Case Study


Ready logo

Founded in 2016 as Ready Responders, Ready provides patients with access to healthcare professionals from the comfort of their own homes. Trained health care professionals will arrive onsite to respond to a patient’s health needs, checking vitals and directly connecting the patient with a nurse practitioner or doctor via video chat. Through the platform, patients have access to trained health care professionals 365 days a year. Ready is in network with most major health care companies in the markets they serve.

Industry: Health Tech

Founded: 2016

Total Funds Raised: $107.4M


Date Round Amount
9/16/2015 Series C $54M
3/20/2020 Series B $48K
12/6/2018 Series A $4.7M
7/12/2017 Seed Round $700K

Source: CrunchBase

Number of Employees: 250+

Service Area: 10 locations (Baton Rouge; Baltimore; Houma, La; Las Vegas; Miami; New Orleans; New York; Washington; Reno; Shreveport)

About the Founders
Prior to Ready, Justin Denegal, Justin was the founder and CEO of, where he helped create the most popular independent political channel on the Internet with more than 3.5 million monthly users and 500,000 newsletter subscriptions. Justin also created Goji (formerly Consumer United) in late 2007 and cultivated its growth from just a few employees in a small office to over 300 employees across multiple locations. As Consumer United, Goji was named one of the ‘Top 10 Fastest Growing Companies in Insurance’ by Inc. Magazine in 2012.

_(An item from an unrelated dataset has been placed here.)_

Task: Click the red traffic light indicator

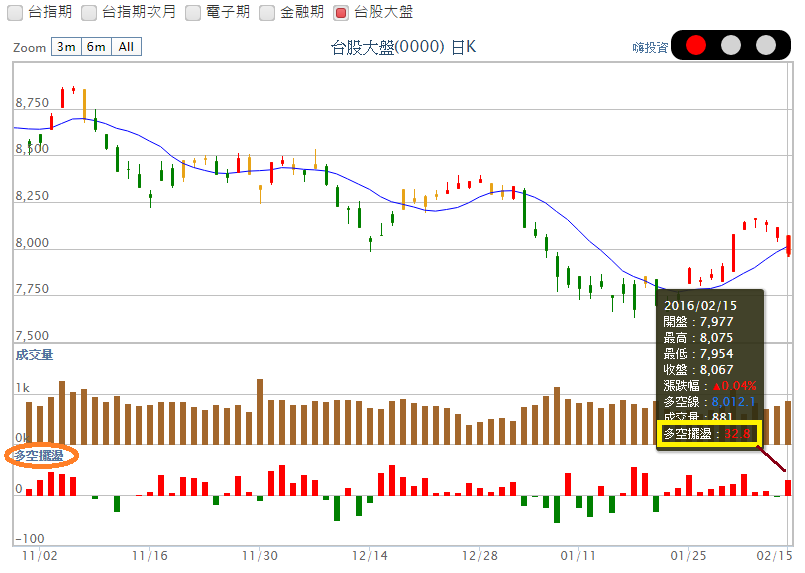Action: [696, 45]
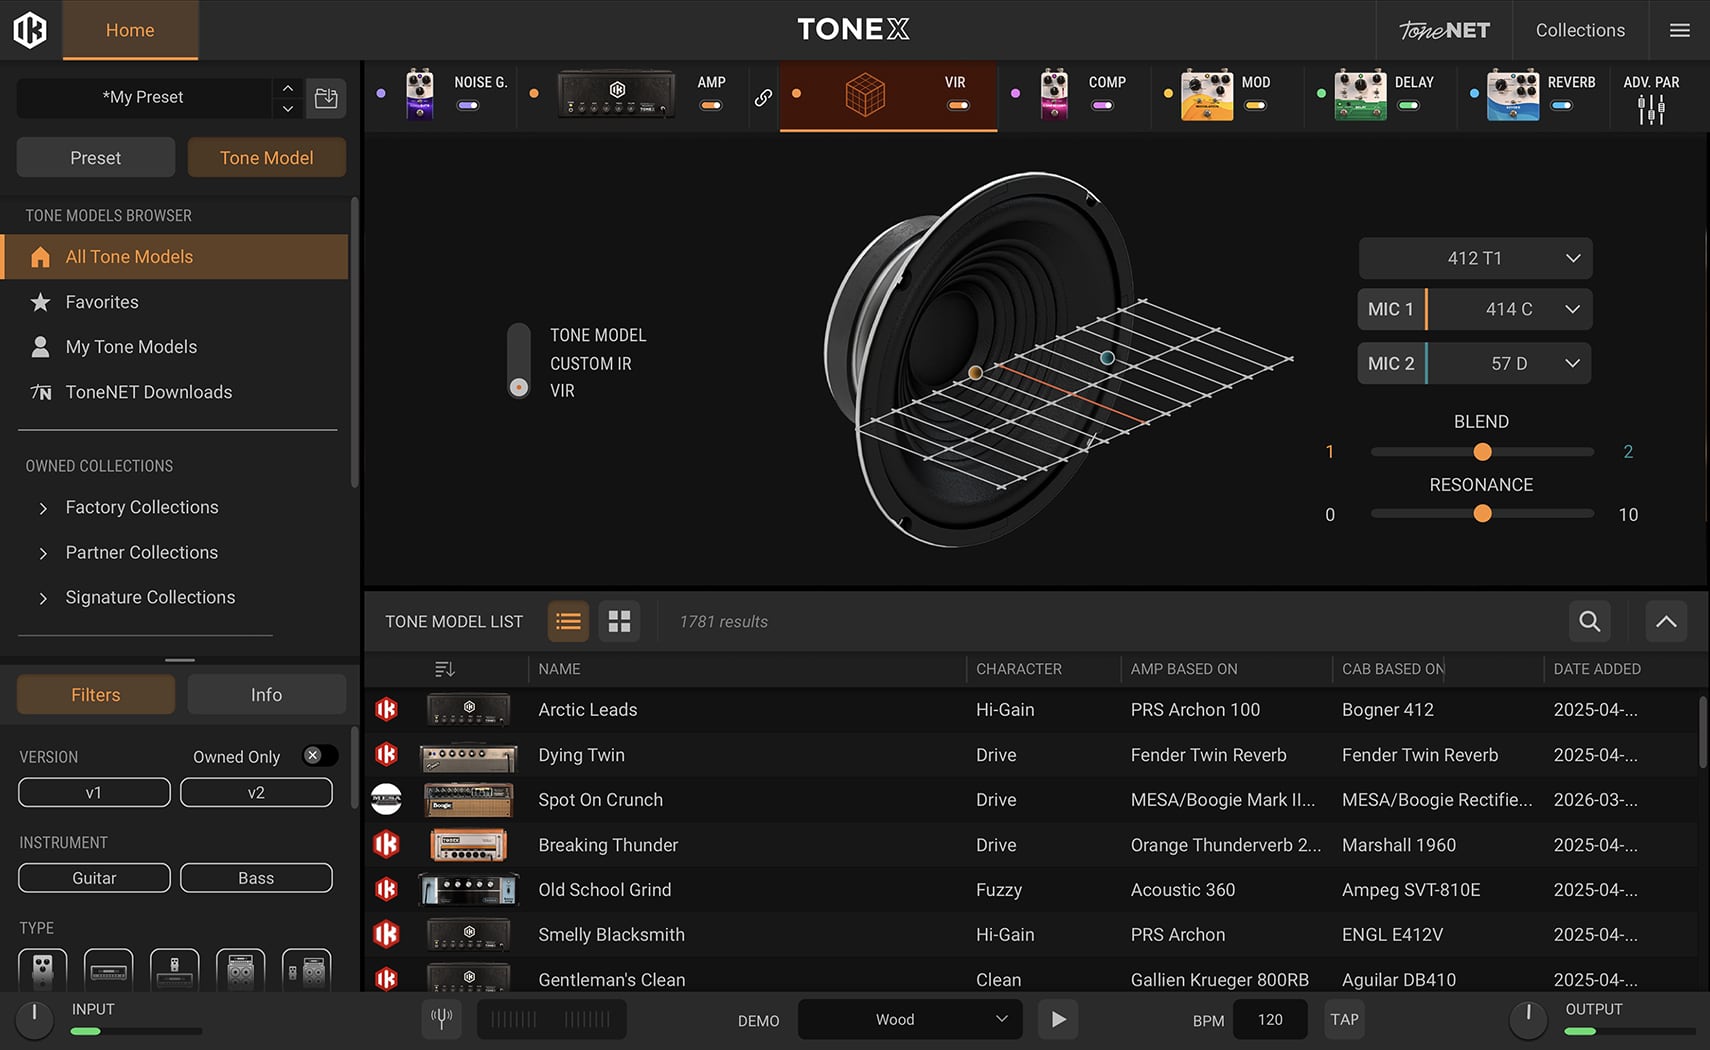Viewport: 1710px width, 1050px height.
Task: Click the sort order icon in list header
Action: click(x=445, y=669)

Co-founder Benjamin Swig, who has since left the company, was a 2009 graduate of the Tulane School of Public Health and Tropical Medicine and a 2016 graduate of the Executive MBA program at the A.B. Freeman School of Business.

Why New Orleans?

The idea developed from a conversation between Swig and Dangel, who had recently returned from a trip to Israel. In Israel, Dangel witnessed a similar system in play that allowed trained first responders who were in closer proximity than the ambulance to arrive on the scene first.

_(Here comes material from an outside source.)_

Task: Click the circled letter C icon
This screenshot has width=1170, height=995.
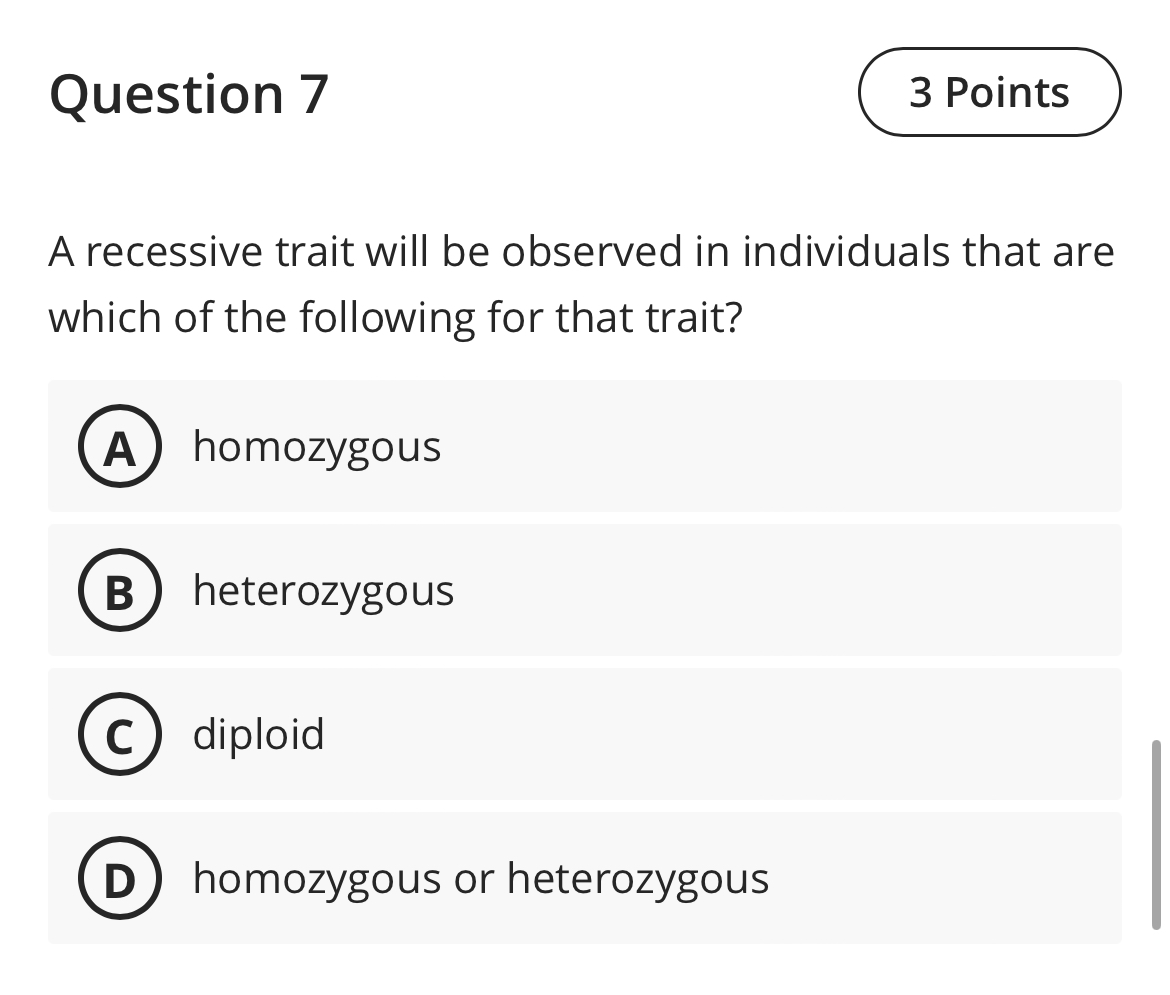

Ready was launched in New Orleans due to substantial number of people who call 911 but do not need emergency medical care. Paramedics, who Ready will train, can reach these callers far quicker than traditionally dispatched EMTs. Traditionally visiting the emergency room or urgent care, from the time you left your house to the time you get home, it could be four, six, eight hours to get treatment. When you call their service they try to get response times of 10 minutes or less.